On September 11, 2001, I was visiting Israel for a work trip and my mother in New York was worried about me as I spent the day with friends in the settlements, insisting that I call her the minute I arrive back to my Tel Aviv Hotel. I will never forget walking into my hotel, turning on the TV and seeing the “news alert” about 9-11, and calling my mother to make sure everyone was OK. Tragedy can hit anywhere, at any time.

My area on the Upper West Side wasn’t affected by Sandy, and today is our first day back to work although 5WPR, my PR firm, is in an office on 57th Street and 7th Avenue facing the crane you have all seen on the news.  Many New Yorkers weren’t as lucky — many of my co-workers remain without power, have lost belongings, have had their cars totaled, or experienced other major damage. The damage in NYC is real, palpable and something that has affected this city in a major way.

A friend of mine whose home was destroyed – a tough Russian Jew who escaped Soviet Communism — emailed:

First time I cried in years. All my kids’ history, memories, all the tapes, pictures, videos destroyed. Every personal item I own destroyed.

Of course all I can offer him is that life needs to go on – and it will.  My office is working and forging forward and slowly life will undoubtedly return to normal – but this isn’t some over-hyped media occurrence.  New York, New Jersey and the entire East Coast have been affected in a major way.

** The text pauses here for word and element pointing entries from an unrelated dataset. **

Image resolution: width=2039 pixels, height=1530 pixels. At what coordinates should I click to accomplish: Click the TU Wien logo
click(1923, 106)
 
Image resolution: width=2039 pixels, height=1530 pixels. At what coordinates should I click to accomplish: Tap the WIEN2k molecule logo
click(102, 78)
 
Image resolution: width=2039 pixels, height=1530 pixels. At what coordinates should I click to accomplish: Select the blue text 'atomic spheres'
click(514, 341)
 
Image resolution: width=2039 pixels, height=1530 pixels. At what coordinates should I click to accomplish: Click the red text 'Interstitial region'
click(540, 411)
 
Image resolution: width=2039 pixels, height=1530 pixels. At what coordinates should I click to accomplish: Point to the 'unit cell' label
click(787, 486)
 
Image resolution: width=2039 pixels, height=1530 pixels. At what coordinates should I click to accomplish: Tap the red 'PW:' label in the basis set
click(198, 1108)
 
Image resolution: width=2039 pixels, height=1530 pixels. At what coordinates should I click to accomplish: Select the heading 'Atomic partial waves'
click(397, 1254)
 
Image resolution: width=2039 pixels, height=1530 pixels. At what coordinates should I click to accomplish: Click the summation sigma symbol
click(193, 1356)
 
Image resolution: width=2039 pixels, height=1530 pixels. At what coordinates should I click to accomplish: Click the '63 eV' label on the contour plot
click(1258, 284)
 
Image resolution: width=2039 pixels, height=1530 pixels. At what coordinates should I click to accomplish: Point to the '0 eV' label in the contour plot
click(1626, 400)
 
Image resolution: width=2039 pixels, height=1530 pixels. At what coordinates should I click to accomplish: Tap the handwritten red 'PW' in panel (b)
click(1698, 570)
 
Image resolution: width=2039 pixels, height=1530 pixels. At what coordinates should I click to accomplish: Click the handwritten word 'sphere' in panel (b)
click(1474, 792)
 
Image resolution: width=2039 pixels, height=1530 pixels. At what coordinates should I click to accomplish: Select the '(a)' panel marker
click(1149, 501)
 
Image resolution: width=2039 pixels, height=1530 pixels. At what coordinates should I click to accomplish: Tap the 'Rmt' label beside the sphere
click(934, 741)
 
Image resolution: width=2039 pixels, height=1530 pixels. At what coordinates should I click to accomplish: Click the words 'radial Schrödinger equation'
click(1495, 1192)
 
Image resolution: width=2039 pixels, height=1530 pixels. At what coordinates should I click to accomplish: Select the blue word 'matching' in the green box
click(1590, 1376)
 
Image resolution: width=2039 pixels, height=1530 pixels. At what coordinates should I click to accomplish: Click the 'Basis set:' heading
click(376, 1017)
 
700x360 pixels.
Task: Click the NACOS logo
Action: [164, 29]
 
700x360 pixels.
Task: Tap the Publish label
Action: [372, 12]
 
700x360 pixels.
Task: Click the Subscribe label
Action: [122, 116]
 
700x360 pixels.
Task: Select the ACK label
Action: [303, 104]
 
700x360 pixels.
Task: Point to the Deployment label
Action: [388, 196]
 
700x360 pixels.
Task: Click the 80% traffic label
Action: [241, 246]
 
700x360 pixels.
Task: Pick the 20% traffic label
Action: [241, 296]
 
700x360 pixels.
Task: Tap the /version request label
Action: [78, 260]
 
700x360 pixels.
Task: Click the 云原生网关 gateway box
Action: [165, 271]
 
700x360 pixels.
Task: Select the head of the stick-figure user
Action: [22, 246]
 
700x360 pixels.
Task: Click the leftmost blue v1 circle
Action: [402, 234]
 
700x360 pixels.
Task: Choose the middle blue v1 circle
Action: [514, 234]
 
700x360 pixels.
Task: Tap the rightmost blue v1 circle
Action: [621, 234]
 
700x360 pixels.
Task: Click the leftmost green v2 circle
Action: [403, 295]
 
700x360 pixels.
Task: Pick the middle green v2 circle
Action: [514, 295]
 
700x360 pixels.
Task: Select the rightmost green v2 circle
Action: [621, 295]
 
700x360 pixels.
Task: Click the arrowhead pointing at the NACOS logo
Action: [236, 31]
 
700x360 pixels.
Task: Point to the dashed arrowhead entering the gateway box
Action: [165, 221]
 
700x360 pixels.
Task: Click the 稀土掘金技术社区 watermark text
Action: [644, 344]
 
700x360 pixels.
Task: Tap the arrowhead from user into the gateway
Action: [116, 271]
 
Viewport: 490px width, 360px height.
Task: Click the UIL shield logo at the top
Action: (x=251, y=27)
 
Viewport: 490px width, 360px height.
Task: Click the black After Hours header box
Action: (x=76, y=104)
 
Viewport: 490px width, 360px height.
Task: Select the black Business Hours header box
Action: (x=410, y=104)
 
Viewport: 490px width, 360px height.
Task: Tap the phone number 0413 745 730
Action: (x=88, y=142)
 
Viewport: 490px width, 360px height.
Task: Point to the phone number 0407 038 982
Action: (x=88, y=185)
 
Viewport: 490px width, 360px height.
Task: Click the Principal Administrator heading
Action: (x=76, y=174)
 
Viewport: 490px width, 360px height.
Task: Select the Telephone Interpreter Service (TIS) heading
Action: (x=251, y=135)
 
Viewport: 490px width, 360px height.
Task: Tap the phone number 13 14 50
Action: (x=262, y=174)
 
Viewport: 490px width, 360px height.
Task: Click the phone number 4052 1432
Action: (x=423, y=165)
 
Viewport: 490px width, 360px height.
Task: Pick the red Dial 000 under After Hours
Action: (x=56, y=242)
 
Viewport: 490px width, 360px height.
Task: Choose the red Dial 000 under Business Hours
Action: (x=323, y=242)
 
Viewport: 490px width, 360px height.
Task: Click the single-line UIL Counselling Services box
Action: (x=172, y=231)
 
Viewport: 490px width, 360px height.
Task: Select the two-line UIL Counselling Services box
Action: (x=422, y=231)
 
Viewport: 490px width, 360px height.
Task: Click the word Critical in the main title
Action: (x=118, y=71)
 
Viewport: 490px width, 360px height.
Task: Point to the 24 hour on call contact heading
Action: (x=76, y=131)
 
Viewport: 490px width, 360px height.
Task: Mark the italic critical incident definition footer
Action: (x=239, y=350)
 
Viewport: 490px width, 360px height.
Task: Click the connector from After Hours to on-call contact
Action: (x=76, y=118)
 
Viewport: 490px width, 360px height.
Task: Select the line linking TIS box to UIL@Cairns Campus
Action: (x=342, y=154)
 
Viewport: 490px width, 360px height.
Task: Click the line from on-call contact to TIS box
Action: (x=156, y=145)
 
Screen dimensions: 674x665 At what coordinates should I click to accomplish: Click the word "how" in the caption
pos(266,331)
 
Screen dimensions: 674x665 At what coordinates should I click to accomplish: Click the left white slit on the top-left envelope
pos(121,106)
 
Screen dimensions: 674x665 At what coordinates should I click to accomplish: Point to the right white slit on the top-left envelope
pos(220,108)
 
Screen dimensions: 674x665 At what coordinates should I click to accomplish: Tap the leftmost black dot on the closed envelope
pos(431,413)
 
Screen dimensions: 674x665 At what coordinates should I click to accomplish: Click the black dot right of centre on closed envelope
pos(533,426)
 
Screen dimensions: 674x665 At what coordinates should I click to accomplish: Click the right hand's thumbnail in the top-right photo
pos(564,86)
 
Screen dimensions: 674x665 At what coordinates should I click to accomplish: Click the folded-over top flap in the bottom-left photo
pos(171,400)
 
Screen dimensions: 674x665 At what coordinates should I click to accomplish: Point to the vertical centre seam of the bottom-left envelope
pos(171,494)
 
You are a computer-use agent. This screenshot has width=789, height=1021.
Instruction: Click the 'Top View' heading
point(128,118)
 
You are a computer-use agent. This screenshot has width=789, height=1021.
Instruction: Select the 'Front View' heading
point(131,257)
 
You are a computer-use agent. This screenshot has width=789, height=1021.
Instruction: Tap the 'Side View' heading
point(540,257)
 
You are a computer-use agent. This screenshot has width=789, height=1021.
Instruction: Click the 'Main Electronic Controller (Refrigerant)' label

Many Jewish institutions have been affected — Russian American Jewish Experience (RAJE), a Brighton Beach based charity I am on the board of — has had tremendous disruption and physical damage. The Brighton Beach Synagogue was flooded — the beit midrash (study hall), classrooms, hallways and elevator shaft were submerged in four feet of water.

The flooded beit midrash of the Brighton Beach Synagogue (photo credit: courtesy)

The flooded beit midrash of the Brighton Beach Synagogue (photo credit: courtesy)

The lower-level large room, which we call “the Moadon,” used by the first level program, was under as much as 12 feet or water at the height of the flood and is still flooded. There is no electricity, land-line phone service, Internet or cellular service in the neighborhood. We’re beginning cleanup efforts and are working to raise immediate emergency funds.

Hurricane Sandy caused tremendous damage in New York City, and the aftermath is something we will deal with as a city for a while. Israel offers so many lessons on recovering from tragedy that New Yorkers can learn from. Of course, New York will recover.